Jantar Mantar: Delhi's old timekeeper
When an Uber taxi took me to Jantar Mantar the other day, using a google map and I entered the monument after buying the entry ticket using the QR code, I could not stop wondering that how the way we measure time has changed since 1724 when this monument was built. Of course, 300 years is a long time in human history. A little online research tells me that Jantar Mantar was hailed as a scientific marvel of its time, which could be used to track local time, monitor the movement of celestial bodies and predict astronomical events for our country with precision.
Nothing is ours on this earth except time. And the way we measure time at a certain point in our history reflects the state of progress made by our civilisation.
Little do we realise that measuring time has now become child's play when we see kids roaming around this monument on a Sunday with their smart phones and smart watches that can tell time anywhere in the world with digital precision through atomic clocks and GPS.

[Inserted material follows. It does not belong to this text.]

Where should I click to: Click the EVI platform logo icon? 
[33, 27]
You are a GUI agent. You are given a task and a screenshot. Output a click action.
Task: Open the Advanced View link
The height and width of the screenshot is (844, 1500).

It's pretty hard for a 21st-century kid to believe that the huge and somewhat triangular structure here, called Samrat Yantra, was used as an equal hour sundial to indicate the time of the day by observing the shadows cast by the sun.
One can easily say the obvious: times have changed. But come to Jantar Mantar and stand in the shadows that these structures cast on a sunny day, and you would feel that ‘time’ hasn't changed, nor will it ever change – it’s just the instruments we use to measure time have changed.